I’ll never be a young mother.
I’ll never be part of a young married couple.
I may never be a mother or a wife at all. I may never be a homeowner.
I’ll probably never get to celebrate a golden wedding anniversary.
I’m 34. Almost 35. It doesn’t feel very old until I think about these things. By the time my parents were 34, they had three children and had owned two houses. Of course, they also had a lot of other junk that I don’t want, but I feel behind. I feel like I’ve done something wrong. Why do I feel like I’m less than other people because of these things? Why is it freaking me out to realize that I”ll never be a young mother. I didn’t want to be a mother – I’m glad I’m not a mother. I might be good at it some time but I wouldn’t have been in my twenties. I grew up with a depressed mother – thank God that I didn’t have children when I was actively depressed. But I feel like I did something wrong and I’m going to regret it forever.
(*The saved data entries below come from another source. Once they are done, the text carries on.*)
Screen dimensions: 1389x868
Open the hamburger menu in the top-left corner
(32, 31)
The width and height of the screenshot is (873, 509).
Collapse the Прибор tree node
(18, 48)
(By the way, people told me I’d regret it forever if I didn’t go to my prom. Didn’t go. Didn’t want to. Went to the movies that night. Haven’t regretted it once.)
The really messed up part is that when I see friends from high school on facebook who have been through more than one marriage already, I don’t think “Thank God I’ve missed the pain and heartbreak of divorce.” I think “I’m such a loser – they’ve been married TWICE and I haven’t even managed once yet.”